Jonathann Daval porte plainte en diffamation contre la famille d’Alexia
Laure-Alice Bouvier est docteur en droit et avocate au barreau de Paris.
«Je jure de dire la vérité, toute la vérité». Qui n’a pas entendu ce serment prononcé dans un film policier ou un western par un accusé lors de son procès qui, s’il se révélait être coupable de parjure risquerait une lourde peine de prison ? La justice française est aux antipodes de cette procédure et un récent procès vient de nous le rappeler. Le 10 avril dernier, Jonathann Daval, condamné en 2020 pour le meurtre de son épouse, était jugé cette fois pour «dénonciation calomnieuse» envers sa belle-famille. Il avait en effet, durant l’enquête, accusé son beau-frère d’avoir étranglé sa femme et ses beaux-parents, de l’avoir couvert… puis s’était finalement rétracté.
Or, malgré la gravité de cette fausse accusation, du fait de l’opprobre jeté sur cette famille, le procureur a, de façon tout à fait surprenante, requis ce 10 avril, la relaxe de Jonathann Daval. «La loi et la jurisprudence reconnaissent à une personne poursuivie de pouvoir mentir, même si c’est moralement très dur», a-t-il déclaré. Une telle requête du ministère public, représentant des intérêts de la société, peut paraître choquante si l’on ne sait pas qu’en France le mis en cause ne prête pas serment. De ce fait, il ne peut donc pas être accusé de parjure. En conséquence il bénéficie d’une sorte de «droit de mentir» contrairement aux témoins qui, eux, peuvent faire l’objet d’une condamnation pour entrave à l’exercice de la justice (article 434-13 du Code pénal). Il n’existe pour autant aucun texte accordant ce «droit de mentir» et il n’est d’ailleurs aucune raison valable de vouloir le fonder juridiquement.
La réalité est que la recherche de la vérité nécessiterait au contraire, que les témoins comme l’accusé ou le prévenu soient tenus de prêter serment. Plus encore, on comprend mal pour quelle raison des auteurs de délits ou de crimes se voient accorder le droit de se défendre en trompant ceux qui ont en charge de protéger la société contre ceux qui en menacent la sécurité et l’équilibre.
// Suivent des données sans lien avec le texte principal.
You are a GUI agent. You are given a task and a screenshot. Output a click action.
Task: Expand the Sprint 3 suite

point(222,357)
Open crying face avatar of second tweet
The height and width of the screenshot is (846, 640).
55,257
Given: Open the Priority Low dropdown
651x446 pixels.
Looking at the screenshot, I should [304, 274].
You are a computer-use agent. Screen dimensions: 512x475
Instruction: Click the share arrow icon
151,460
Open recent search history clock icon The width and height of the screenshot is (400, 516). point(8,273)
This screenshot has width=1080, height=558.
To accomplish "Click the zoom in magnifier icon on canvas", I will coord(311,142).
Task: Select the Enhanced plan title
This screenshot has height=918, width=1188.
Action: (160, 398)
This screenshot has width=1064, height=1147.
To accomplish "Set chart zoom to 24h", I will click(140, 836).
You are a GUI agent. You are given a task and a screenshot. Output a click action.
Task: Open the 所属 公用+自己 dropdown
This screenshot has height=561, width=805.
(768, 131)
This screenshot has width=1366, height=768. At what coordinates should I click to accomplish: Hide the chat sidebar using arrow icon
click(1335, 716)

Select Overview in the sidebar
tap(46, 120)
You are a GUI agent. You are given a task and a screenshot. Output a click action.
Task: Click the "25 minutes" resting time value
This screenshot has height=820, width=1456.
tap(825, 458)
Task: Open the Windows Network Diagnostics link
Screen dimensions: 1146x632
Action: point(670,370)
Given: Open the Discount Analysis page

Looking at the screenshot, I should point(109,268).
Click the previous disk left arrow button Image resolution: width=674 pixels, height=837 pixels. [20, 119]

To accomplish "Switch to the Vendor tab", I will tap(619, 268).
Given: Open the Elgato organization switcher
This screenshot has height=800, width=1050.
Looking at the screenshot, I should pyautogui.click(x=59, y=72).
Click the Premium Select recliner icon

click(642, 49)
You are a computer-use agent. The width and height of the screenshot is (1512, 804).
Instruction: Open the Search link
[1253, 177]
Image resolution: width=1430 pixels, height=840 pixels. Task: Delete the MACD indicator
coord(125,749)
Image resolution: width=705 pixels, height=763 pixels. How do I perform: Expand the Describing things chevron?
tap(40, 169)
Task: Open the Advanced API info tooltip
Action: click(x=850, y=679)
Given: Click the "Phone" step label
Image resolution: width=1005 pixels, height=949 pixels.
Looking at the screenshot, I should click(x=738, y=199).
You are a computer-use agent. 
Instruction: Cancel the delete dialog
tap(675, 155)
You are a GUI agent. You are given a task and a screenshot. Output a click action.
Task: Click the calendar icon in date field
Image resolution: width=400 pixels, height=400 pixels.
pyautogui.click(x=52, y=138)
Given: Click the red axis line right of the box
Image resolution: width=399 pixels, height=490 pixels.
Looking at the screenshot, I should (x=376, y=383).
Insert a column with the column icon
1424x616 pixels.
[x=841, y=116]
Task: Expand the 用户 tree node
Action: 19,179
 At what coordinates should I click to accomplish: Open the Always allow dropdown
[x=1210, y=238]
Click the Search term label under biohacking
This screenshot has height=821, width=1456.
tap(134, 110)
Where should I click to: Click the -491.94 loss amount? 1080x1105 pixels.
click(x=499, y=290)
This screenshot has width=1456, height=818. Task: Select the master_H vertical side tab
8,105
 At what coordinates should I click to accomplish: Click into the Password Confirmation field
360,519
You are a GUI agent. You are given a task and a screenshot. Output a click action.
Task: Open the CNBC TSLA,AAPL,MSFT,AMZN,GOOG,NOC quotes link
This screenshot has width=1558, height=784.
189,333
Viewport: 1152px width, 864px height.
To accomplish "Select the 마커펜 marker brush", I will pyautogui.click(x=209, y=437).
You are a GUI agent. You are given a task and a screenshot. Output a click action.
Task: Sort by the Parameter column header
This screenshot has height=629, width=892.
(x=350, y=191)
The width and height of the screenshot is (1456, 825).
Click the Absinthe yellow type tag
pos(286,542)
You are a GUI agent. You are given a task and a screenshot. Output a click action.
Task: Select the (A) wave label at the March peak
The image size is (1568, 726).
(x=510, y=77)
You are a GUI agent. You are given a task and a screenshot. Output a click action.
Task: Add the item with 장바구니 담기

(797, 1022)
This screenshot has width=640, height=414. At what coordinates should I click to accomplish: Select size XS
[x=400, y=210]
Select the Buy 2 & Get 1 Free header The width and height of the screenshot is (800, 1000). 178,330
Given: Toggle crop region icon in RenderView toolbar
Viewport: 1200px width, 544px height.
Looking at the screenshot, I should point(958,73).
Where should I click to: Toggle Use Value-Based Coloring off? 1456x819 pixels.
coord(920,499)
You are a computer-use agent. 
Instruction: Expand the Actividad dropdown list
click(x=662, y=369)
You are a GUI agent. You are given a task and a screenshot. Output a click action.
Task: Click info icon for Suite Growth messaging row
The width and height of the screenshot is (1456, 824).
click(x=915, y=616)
N’est-ce pas là «marcher sur la tête» ? La décision du tribunal correctionnel de Besançon n’est pas encore connue, ayant été mise en délibéré au 24 mai prochain. Mais quoi qu’il en soit, de cette affaire en particulier et du jugement qui sera prononcé, on doit s’interroger sur une législation qui permet à un criminel de mentir impunément devant la justice.
On doit même se demander si ce n’est pas aller trop loin dans la protection des droits de l’accusé, qui dispose notamment de celui de se taire, reconnu à toute personne soupçonnée ou jugée ce qui, déjà laisse place à des mensonges par omission. Mieux : comment peut-on accepter qu’un mis en cause puisse impunément mentir avec pour effet de brouiller les pistes et d’induire volontairement en erreur le juge et les enquêteurs ? On le comprend, une telle initiative n’est pas sans alourdir considérablement les tâches de ces derniers ainsi que les budgets qui leur sont alloués.
Il est donc crucial de prendre des mesures législatives afin d’en terminer avec ce «droit à mentir» qui n’existe encore que par la négligence ou le manque d’audace du législateur. Ce ne serait pas pour autant porter atteinte aux droits de la défense. Il s’agirait seulement de renforcer les procédures offertes à la justice en obligeant les accusés à prêter serment. Certes, le principe de sécurité juridique implique que les textes ne changent pas à tout bout de champ, mais il est clair que l’on se trouve ici face à une sorte d’absurdité d’autant moins acceptable que la part belle est faite à une délinquance et à une criminalité qui sont en nette progression.
Il s’agit finalement de la nécessité d’adapter notre législation à un environnement qui n’a plus rien à voir avec celui dans lequel elle fut initialement conçue et qui se montre de plus en plus menaçant pour les droits essentiels de la personne.